#### [Dataset entries]
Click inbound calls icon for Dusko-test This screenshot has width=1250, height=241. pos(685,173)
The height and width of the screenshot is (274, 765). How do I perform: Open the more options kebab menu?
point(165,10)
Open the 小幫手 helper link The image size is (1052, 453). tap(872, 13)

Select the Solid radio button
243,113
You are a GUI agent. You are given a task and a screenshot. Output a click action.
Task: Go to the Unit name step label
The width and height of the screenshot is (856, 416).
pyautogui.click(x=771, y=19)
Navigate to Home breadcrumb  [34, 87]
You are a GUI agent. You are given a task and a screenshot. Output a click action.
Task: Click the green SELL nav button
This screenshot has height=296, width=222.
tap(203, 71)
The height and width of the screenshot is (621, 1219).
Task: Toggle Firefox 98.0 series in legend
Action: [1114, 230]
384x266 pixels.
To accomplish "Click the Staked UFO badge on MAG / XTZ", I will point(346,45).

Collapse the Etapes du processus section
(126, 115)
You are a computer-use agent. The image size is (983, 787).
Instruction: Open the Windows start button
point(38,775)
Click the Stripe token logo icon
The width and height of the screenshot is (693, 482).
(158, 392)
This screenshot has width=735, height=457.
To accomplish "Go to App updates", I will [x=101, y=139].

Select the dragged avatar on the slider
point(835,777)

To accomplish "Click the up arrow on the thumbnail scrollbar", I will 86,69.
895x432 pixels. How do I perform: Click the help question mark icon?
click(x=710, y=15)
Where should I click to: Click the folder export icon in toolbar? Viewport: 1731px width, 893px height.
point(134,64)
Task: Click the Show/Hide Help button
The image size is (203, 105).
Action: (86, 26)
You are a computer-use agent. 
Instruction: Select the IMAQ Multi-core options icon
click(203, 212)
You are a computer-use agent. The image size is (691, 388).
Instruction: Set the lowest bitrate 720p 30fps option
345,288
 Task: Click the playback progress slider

#### [TO DO]
Repeat the entries word for word, starting at the line with "Where should I" and continuing through the last line of the entries.

#### [RESULT OF THE TASK]
Where should I click to: Click the folder export icon in toolbar? Viewport: 1731px width, 893px height.
point(134,64)
Task: Click the Show/Hide Help button
The image size is (203, 105).
Action: (86, 26)
You are a computer-use agent. 
Instruction: Select the IMAQ Multi-core options icon
click(203, 212)
You are a computer-use agent. The image size is (691, 388).
Instruction: Set the lowest bitrate 720p 30fps option
345,288
 Task: Click the playback progress slider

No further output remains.